CAROLINE CARR GRANT AGE: 17
The budding teacher in Caroline Carr Grant has been getting on-the-job training while at the same time offering literacy education to an under served population of kids. The Buckhead resident and Lovett student has always been an avid reader, and she first started sharing that excitement with youngsters as a tutor for Agape, a nonprofit community organization on Bolton Road. After volunteering for more than 100 hours over three years, she was asked to design a reading and writing program for 25 first- and second-graders as part of the 2014 summer camp. “I laid out a schedule, got to know all the kids, did research on creating a reading curriculum, looked at what they were doing in school—and organized snacks!” Carr says. In addition, Grant stocked a library at Agape with 700 books donated from the Atlanta public library, Lovett and donors. This summer, Grant expanded the program from one to two days a week, worked with Agape staff to contact teachers and find out exactly what each child needed to work on, and set up diagnostic tests to identify areas of improvement.
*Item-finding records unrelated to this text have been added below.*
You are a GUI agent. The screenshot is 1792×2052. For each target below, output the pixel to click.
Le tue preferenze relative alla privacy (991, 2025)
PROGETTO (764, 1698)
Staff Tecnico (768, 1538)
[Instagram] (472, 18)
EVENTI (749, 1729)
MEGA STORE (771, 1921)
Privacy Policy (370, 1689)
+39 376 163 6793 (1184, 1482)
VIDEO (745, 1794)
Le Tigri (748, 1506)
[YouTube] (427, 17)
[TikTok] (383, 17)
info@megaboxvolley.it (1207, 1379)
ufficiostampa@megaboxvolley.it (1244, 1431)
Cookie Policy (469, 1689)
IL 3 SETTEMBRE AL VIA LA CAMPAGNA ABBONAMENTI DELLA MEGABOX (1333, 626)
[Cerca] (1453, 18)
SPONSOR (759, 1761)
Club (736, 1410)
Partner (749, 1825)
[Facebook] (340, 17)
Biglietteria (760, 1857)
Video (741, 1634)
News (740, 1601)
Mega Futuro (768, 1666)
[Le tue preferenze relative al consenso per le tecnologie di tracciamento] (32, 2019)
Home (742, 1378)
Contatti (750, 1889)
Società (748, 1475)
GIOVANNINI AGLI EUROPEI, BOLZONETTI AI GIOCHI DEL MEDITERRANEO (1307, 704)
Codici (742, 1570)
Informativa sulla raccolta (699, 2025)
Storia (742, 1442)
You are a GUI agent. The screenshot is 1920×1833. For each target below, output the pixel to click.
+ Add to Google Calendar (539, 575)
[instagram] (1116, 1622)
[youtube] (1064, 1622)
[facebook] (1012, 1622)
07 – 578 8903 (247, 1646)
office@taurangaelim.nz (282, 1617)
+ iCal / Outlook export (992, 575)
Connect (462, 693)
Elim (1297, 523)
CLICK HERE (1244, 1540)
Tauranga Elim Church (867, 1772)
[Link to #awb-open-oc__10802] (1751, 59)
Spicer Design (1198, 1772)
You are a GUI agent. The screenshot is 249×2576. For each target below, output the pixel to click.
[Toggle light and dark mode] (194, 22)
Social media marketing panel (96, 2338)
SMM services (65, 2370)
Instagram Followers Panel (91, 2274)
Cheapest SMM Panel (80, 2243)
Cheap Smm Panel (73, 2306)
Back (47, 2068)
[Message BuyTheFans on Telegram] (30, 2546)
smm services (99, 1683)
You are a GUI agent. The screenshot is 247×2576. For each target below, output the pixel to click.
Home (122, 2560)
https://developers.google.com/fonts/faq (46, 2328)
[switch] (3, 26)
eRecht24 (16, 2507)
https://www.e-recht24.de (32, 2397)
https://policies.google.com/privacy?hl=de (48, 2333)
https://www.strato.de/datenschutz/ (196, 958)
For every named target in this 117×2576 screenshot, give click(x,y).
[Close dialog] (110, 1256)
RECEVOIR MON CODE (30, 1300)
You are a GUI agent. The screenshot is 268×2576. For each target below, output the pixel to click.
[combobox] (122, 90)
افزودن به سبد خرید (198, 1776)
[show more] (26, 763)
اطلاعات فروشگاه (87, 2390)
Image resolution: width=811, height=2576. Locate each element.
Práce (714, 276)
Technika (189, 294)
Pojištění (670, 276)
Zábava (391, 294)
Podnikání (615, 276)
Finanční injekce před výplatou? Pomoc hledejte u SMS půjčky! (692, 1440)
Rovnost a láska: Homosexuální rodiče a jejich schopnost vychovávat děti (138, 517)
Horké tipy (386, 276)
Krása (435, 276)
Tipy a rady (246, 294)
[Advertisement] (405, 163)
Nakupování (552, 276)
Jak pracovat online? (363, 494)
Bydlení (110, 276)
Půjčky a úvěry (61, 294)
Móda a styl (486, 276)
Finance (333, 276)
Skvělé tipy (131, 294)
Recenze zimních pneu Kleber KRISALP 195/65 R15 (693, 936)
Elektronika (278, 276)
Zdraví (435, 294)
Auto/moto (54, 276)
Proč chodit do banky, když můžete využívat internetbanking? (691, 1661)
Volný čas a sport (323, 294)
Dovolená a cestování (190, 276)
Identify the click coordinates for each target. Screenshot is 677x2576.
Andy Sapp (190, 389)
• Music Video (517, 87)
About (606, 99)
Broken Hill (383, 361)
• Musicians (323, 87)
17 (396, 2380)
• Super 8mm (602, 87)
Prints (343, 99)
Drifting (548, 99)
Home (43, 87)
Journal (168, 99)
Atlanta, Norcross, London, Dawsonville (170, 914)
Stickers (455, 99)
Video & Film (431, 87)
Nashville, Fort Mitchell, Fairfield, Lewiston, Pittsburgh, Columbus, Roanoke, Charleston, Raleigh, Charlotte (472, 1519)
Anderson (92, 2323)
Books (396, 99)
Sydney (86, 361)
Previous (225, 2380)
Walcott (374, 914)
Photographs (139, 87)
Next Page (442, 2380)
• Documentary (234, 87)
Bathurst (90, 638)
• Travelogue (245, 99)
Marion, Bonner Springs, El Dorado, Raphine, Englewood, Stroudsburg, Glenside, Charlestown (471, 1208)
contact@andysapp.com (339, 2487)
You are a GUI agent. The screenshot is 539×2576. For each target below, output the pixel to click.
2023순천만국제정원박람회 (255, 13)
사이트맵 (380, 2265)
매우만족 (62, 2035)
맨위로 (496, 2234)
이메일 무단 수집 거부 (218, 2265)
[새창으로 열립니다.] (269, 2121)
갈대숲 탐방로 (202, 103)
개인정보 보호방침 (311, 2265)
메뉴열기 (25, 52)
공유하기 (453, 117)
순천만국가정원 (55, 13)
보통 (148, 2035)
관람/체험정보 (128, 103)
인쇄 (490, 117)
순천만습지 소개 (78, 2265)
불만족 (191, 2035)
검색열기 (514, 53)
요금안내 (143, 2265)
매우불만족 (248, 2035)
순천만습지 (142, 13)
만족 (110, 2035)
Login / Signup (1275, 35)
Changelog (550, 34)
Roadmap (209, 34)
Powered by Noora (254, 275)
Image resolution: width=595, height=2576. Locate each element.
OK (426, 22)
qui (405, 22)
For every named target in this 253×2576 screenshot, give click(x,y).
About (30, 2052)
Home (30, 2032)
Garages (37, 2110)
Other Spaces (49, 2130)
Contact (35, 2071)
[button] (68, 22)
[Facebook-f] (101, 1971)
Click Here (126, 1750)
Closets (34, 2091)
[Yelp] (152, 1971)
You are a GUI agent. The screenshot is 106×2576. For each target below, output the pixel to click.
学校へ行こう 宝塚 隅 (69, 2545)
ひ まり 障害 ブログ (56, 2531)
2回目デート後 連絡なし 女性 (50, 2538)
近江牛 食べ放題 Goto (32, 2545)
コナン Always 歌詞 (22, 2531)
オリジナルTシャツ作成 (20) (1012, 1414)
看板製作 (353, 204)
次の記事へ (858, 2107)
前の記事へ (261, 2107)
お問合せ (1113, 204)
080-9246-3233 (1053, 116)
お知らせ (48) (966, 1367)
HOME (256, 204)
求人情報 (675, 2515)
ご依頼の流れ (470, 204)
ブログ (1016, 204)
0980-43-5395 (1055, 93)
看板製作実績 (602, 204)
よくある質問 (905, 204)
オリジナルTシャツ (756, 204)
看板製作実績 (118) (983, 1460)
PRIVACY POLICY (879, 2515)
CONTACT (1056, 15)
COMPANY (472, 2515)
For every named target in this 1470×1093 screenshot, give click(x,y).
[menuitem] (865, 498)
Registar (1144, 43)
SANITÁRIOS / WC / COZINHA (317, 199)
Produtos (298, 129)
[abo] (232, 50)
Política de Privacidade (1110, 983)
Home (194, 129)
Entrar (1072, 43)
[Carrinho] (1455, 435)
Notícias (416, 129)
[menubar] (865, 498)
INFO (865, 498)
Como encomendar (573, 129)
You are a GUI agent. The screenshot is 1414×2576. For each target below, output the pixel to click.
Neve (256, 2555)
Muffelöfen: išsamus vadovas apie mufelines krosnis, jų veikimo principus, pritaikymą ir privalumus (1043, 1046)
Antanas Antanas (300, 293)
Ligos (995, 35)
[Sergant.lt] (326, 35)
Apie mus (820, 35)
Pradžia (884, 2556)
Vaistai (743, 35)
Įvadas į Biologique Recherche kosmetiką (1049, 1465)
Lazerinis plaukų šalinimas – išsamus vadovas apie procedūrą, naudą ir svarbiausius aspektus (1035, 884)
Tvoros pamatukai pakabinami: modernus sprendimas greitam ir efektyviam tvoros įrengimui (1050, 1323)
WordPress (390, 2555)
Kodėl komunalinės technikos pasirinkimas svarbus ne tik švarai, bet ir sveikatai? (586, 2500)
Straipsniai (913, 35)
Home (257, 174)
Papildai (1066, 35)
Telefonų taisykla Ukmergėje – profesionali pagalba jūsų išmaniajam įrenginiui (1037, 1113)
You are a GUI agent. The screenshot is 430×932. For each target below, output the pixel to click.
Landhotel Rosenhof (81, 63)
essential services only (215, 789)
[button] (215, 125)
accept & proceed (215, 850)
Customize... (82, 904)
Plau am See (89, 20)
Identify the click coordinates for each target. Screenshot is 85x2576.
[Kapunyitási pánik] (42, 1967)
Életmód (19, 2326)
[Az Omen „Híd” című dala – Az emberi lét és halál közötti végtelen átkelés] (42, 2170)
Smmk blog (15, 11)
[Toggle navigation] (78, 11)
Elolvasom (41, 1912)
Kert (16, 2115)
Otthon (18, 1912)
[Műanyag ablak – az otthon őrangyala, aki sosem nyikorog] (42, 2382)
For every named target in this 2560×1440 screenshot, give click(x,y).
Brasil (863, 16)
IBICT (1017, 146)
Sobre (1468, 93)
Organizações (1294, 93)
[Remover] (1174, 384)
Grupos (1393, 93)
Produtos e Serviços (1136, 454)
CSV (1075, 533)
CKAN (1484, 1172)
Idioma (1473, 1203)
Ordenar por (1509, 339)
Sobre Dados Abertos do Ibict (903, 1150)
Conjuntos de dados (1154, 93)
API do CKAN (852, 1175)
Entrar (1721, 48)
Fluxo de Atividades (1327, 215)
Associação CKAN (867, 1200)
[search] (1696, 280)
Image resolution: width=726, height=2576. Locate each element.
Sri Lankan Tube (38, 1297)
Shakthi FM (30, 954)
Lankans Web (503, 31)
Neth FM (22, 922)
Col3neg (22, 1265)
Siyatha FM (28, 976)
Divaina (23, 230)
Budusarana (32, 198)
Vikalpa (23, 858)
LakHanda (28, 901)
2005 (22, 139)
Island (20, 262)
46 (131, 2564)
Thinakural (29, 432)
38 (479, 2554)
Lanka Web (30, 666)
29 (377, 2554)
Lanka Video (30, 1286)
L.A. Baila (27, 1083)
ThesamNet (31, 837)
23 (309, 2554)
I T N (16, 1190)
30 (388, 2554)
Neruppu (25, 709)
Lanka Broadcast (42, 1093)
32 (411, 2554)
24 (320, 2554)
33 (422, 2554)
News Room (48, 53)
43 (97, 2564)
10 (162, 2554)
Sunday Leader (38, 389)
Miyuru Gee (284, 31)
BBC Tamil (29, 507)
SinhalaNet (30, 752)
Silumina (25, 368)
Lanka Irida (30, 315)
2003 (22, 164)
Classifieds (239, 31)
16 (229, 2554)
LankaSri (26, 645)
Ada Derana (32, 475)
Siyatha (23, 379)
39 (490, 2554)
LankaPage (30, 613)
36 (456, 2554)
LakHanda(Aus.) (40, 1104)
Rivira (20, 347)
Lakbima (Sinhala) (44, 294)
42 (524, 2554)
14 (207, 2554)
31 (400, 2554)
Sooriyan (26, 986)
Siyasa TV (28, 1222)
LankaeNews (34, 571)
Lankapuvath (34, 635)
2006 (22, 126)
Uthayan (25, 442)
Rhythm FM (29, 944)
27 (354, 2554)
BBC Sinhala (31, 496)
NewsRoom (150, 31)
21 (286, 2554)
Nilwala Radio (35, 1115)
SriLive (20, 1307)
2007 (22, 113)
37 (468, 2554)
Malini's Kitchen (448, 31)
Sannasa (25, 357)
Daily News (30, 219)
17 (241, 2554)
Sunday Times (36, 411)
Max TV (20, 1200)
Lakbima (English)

In the process, she developed strong ties with students and their parents. “Agape takes a whole-family approach to things, and I wanted to do that with reading, too,” she says. “If you can’t read, you can’t do math or science. Your education is at a standstill. A program like this can make a difference.”
RILEY PATTON AGE: 13
Since she was a youngster, Westminster student Riley Patton has played soccer. “I like the competitiveness of it and playing with my friends,” she says. “But I also realized so many people didn’t have the same privilege.” Almost four years ago, Patton undertook a weekend project to collect the outgrown soccer gear she and her pals had no use for and to donate it to other kids. A few days later at a soccer fair, she connected with a man from Liberia who offered to deliver the items to kids in his country. “We sent several loads of gear to the village where he grew up,” she says. “He’s sent us lots of pictures so we can see where it’s going.” The project soon grew beyond her immediate circle, with families through school and Tophat Soccer Club in Buckhead bringing her clothing, balls and shin guards. Patton organized the effort into Kicks for a Kause, a nonprofit with a website where others can find out how to donate goods and money or to buy a T-shirt to support Patton’s work. The organization has also grown, now sending donations to kids in Brazil as well as Africa. The best part for Patton has been knowing her efforts are letting other kids enjoy the sport as much as she does. “And it’s been really cool to see my old cleats going to a good cause,” she says.